Eastern Japan can expect heavy rain through the morning of July 29. The same is forecast for western Japan through July 30.

Some areas should brace for 80 millimeters of rainfall per hour, the agency said.

It urged residents in those areas to be extra vigilant against strong winds, high waves, landslides and river flooding.

There was particular concern about western Japan due to fears the downpours could trigger a new disaster.

“Please evacuate (to safe places) as early as possible,” said a JMA official.

In Japan, typhoons usually move from the west to the east, but Typhoon No. 12 is expected to move in the opposite direction.

The amount of precipitation for 24 hours until noon on July 29 is estimated to be up to 400 mm in the Kanto, Koshin and Tokai regions, 300 mm in the Izu islands and Shikoku region, 200 mm in the Kinki and Chugoku regions and 150 mm in the Tohoku and Hokuriku regions.

Maximum wind speeds of 126 kph were forecast in the Izu islands and Tokai and Kinki regions, 108 kph in the Kanto region, 90 kph in the Chugoku and Shikoku regions and 72 kph in the Hokuriku and northern Kyushu regions.

Flights and train schedules were severely affected by the approaching typhoon.
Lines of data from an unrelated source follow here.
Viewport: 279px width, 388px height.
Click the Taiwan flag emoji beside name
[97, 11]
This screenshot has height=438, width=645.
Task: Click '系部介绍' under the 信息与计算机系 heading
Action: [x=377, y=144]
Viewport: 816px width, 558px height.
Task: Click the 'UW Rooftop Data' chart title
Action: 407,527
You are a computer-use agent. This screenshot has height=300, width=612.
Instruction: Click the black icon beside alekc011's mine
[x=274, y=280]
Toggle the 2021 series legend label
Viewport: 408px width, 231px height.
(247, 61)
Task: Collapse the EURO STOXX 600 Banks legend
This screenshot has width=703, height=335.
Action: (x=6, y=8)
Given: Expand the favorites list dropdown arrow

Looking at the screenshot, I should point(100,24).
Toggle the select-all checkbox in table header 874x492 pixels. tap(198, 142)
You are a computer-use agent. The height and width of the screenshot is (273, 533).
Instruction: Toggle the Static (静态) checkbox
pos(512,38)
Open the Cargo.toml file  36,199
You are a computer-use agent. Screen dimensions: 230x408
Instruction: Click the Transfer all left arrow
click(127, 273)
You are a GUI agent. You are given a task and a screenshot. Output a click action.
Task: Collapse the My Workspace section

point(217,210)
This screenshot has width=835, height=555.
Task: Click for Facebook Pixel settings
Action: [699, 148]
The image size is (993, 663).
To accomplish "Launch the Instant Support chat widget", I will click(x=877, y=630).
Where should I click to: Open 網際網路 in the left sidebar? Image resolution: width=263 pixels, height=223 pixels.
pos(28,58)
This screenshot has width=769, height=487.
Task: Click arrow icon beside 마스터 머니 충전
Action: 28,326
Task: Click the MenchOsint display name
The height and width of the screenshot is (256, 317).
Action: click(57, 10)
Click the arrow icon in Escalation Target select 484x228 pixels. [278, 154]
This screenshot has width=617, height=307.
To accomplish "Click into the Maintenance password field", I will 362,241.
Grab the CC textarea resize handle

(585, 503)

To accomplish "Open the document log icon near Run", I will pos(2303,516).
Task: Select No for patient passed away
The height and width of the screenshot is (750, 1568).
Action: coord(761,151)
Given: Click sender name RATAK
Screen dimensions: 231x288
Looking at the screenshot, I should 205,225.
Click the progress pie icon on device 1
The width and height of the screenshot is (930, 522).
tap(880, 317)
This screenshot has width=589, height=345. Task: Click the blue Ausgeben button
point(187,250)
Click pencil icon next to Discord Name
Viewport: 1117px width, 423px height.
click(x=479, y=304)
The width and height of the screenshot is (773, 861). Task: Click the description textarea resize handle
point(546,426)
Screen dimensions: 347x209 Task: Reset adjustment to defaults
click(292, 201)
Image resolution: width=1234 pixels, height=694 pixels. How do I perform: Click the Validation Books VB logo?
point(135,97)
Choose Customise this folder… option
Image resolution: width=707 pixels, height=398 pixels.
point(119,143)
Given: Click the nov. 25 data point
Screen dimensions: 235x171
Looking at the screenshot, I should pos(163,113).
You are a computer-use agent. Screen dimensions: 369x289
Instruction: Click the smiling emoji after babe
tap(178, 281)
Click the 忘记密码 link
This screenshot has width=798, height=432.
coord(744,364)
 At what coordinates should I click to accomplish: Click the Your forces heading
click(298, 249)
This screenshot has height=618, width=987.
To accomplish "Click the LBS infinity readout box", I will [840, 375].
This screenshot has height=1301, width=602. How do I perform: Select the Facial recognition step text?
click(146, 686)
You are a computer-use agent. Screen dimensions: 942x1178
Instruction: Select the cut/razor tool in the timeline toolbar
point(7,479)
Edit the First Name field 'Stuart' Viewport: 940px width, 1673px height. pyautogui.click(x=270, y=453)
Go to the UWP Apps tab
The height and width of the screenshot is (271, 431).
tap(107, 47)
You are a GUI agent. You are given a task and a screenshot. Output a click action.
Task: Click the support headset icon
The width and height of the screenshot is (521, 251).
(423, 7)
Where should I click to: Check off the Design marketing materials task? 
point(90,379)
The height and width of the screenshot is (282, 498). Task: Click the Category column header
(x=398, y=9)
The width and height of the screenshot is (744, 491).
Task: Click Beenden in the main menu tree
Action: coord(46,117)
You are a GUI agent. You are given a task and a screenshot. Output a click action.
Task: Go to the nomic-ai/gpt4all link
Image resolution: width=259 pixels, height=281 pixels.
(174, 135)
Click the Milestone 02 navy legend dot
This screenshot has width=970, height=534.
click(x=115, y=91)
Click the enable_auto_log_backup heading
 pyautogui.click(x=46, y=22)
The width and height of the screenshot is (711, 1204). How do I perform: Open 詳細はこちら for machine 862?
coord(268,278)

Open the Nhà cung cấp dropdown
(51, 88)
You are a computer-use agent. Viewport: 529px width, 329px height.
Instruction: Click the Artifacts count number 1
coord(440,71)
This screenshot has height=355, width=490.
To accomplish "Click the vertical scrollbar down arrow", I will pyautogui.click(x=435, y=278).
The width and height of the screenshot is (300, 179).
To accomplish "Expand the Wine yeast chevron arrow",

Train services were suspended on the JR Sobu Line in both directions between Asahi and Matsugishi stations, both in Chiba Prefecture, from early morning. Although services resumed soon after 8:30 a.m., trains were delayed for up to three hours and 20 minutes.

East Japan Railway Co. (JR East) also suspended two night trains linking Tokyo and Takamatsu.

Central Japan Railway Co. (JR Tokai) will also suspend operations from around 9 p.m. between Toyohashi and Maibara stations of the Tokaido Line, between Nagoya and Nakatsugawa stations on the Chuo Line and between Nagoya and Kameyama stations on the Kansai Line.

Nagoya Railroad Co. plans to reduce train operations from around 6 p.m. on all lines and close the service around 9 p.m.

West Japan Railway Co. (JR West) will bring forward the day’s last trains by one to two hours on some of its lines in the Kansai region, such as the Kyoto Line, Kobe Line and Hanwa Line.

As of 1 p.m., All Nippon Airways Co. (ANA) and Japan Airlines Co. (JAL) had suspended a total of 99 flights that depart from or arrive at Narita, Haneda and Chubu airports, inconveniencing about 14,000 people.

Both airlines said they expected to suspend more flights.